10 Ways to Avoid Giving Birth on Your Back and Push When You Feel the Urge
1. Learn why avoiding giving birth on your back and following your body's urges to push is healthy for you and your baby.
2. Discuss early on with your care provider that you would like to do what comes naturally when it comes to positions and pushing during birth. If your care provider reacts negatively, it could be a red flag that they do not support evidence-based practices.
3. Take a good childbirth class to learn the many ways in which you can push out a baby, and in particular, the many positions you can push in/on/around a hospital bed that does not involve lying flat on your back.
4. Avoid interventions that restrict your mobility so you can easily move in any way you feel comfortable, including positions for pushing, like on all fours, standing, squatting, and side lying.
5. If interventions become necessary, involve your labor support team to help you remain as mobile as possible and get into upright positions for birthing.
6. Learn the difference between directed pushing and pushing with your body's natural urges.

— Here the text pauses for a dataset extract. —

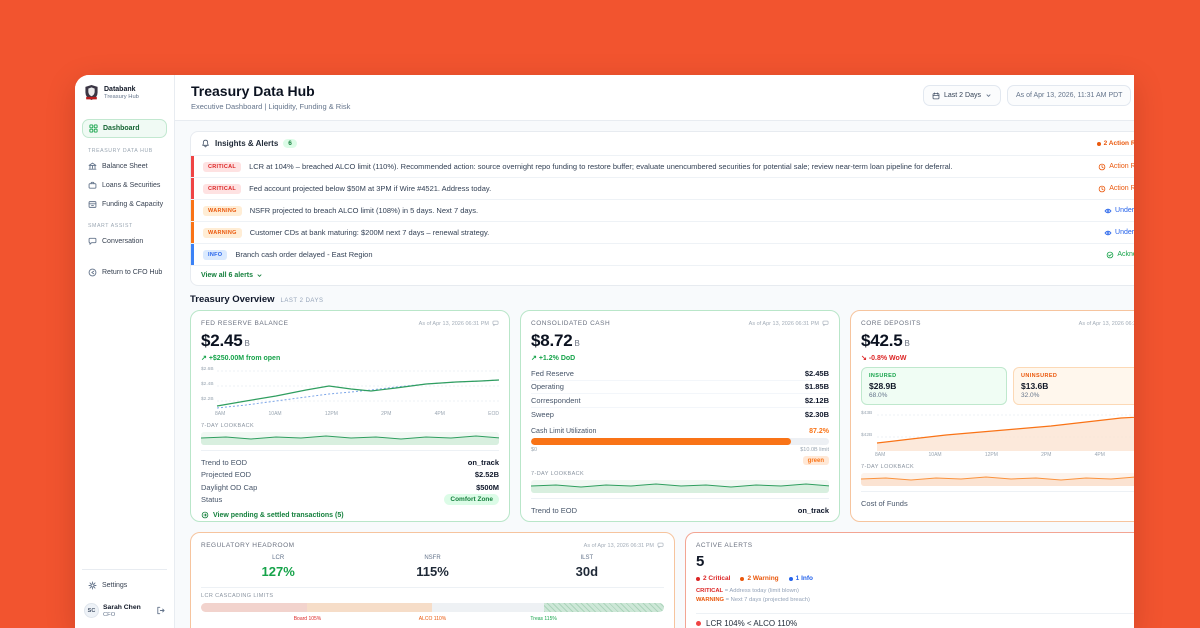  Describe the element at coordinates (1108, 232) in the screenshot. I see `eye-icon` at that location.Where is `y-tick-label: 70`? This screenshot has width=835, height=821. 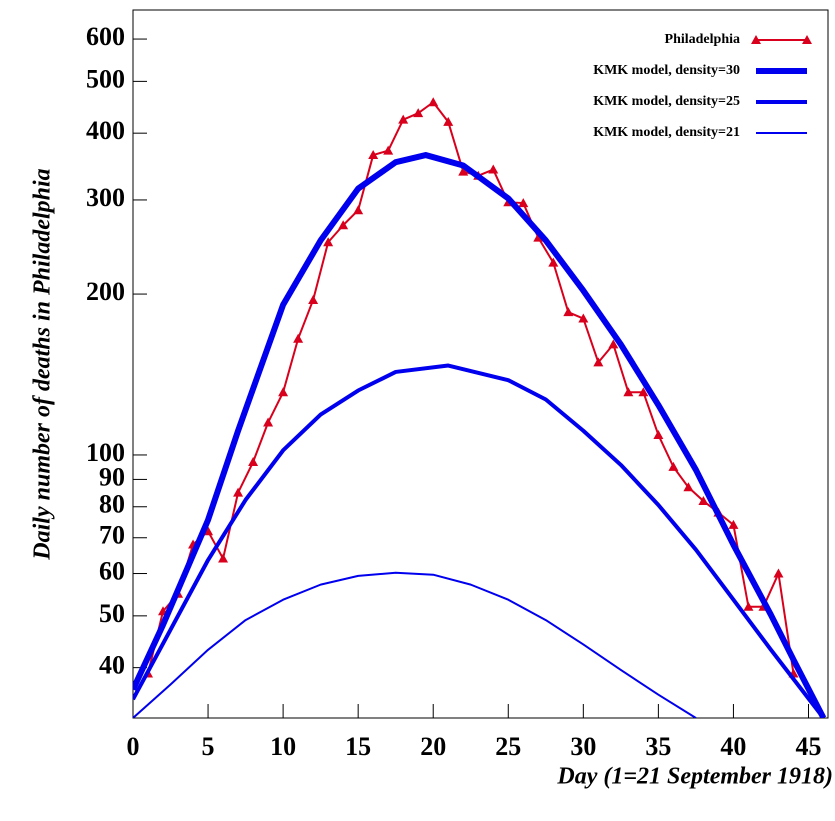
y-tick-label: 70 is located at coordinates (112, 536).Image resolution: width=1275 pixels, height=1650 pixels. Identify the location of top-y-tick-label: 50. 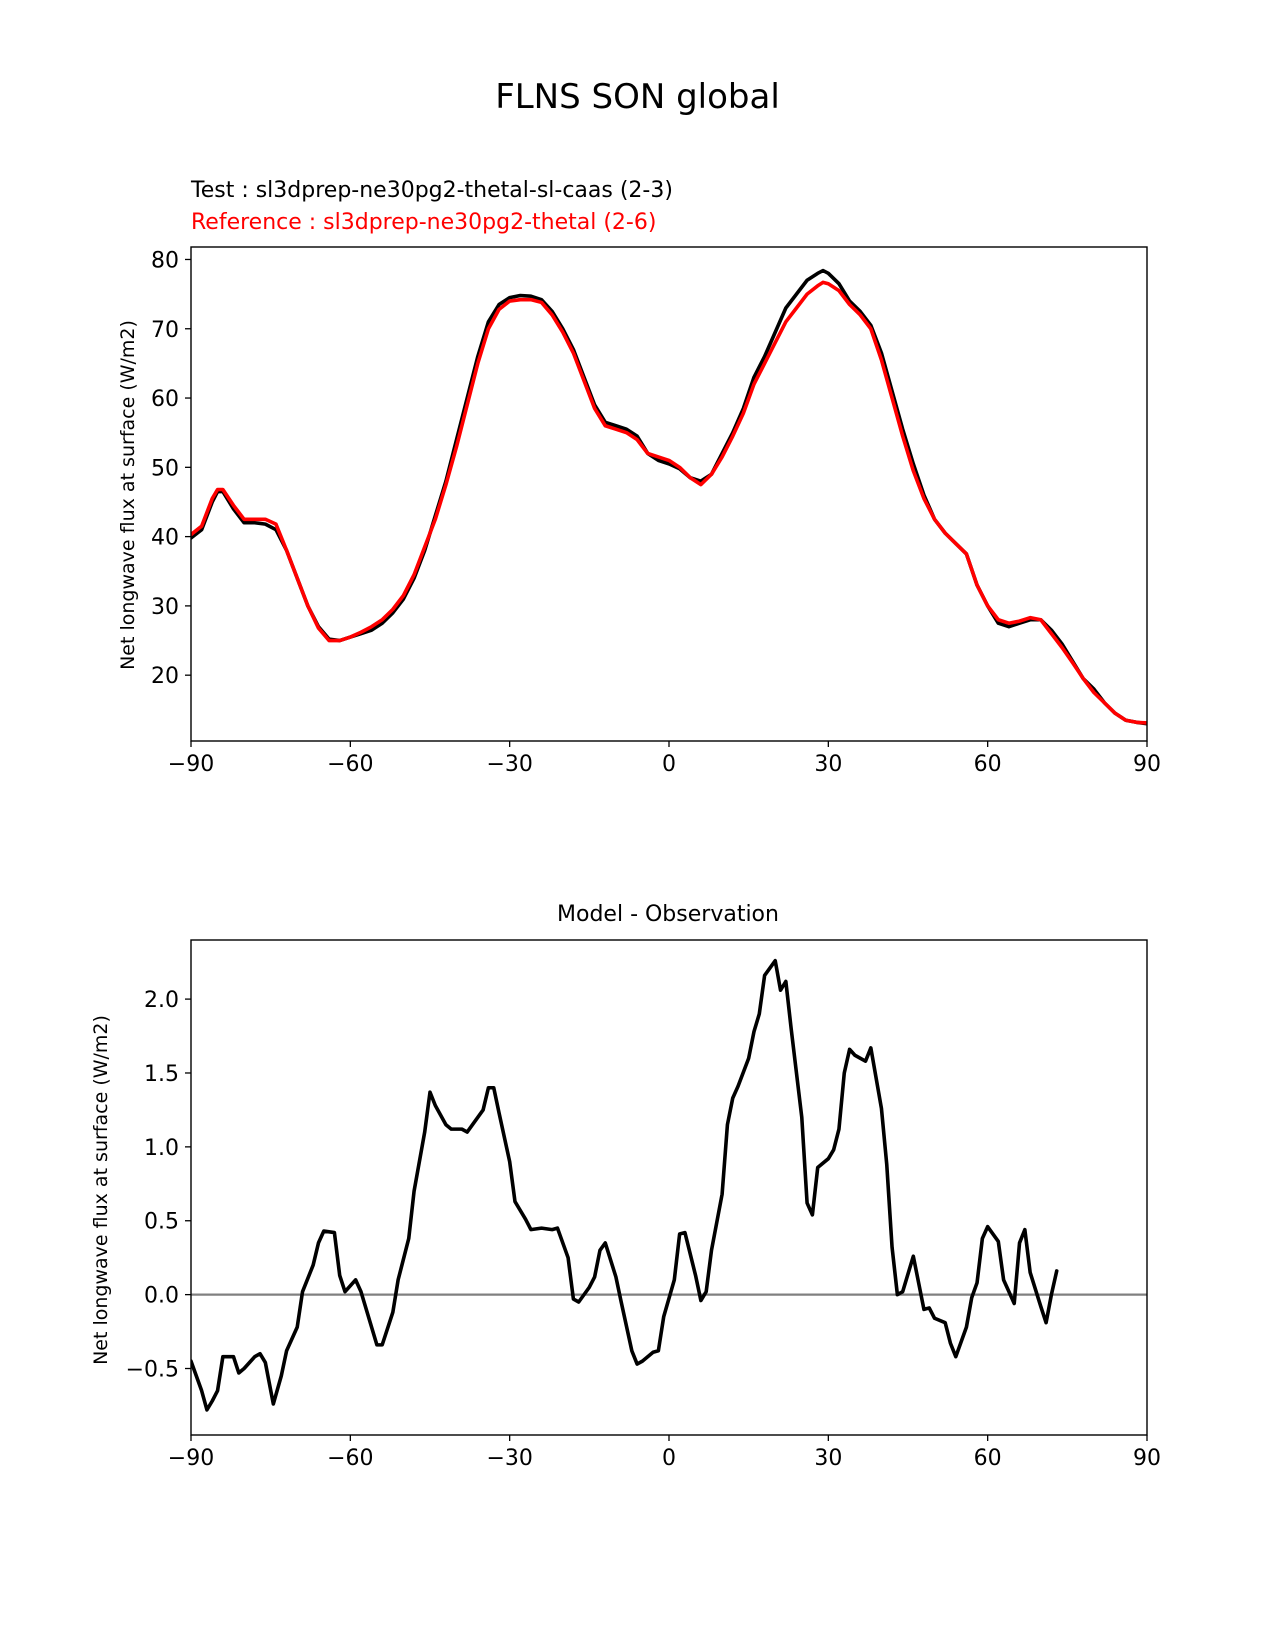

7. Include details in your birth plan about your preferences to push in a position that is most comfortable to you and to follow your body's natural urges to push. You can use language like, "Please don't count or coach during pushing unless specifically requested. Share your birth plan with your care provider during your pregnancy, and bring a copy of your birth plan to your place of birth to share with your nurses/attendants.
8. Consider "laboring down" to shorten the amount of time spent actively pushing and to provide you with more energy to push in upright positions.
9. If you are birthing at a hospital, ask your nurses in advance of pushing about using the squat bar. Nearly all maternity beds come with a squat bar attachment, but staff may need some time to locate it and bring it to your room. The squat bar is an excellent tool that can help support your squatting position in labor and birth. It can even be used for people who have an epidural.
10. You may find that pushing on your back and/or pushing with the encouragement or coaching of your labor support team is actually helpful -- and that's ok, too! Labor and birth is about what works best for you and your baby to have the most healthy and positive experience.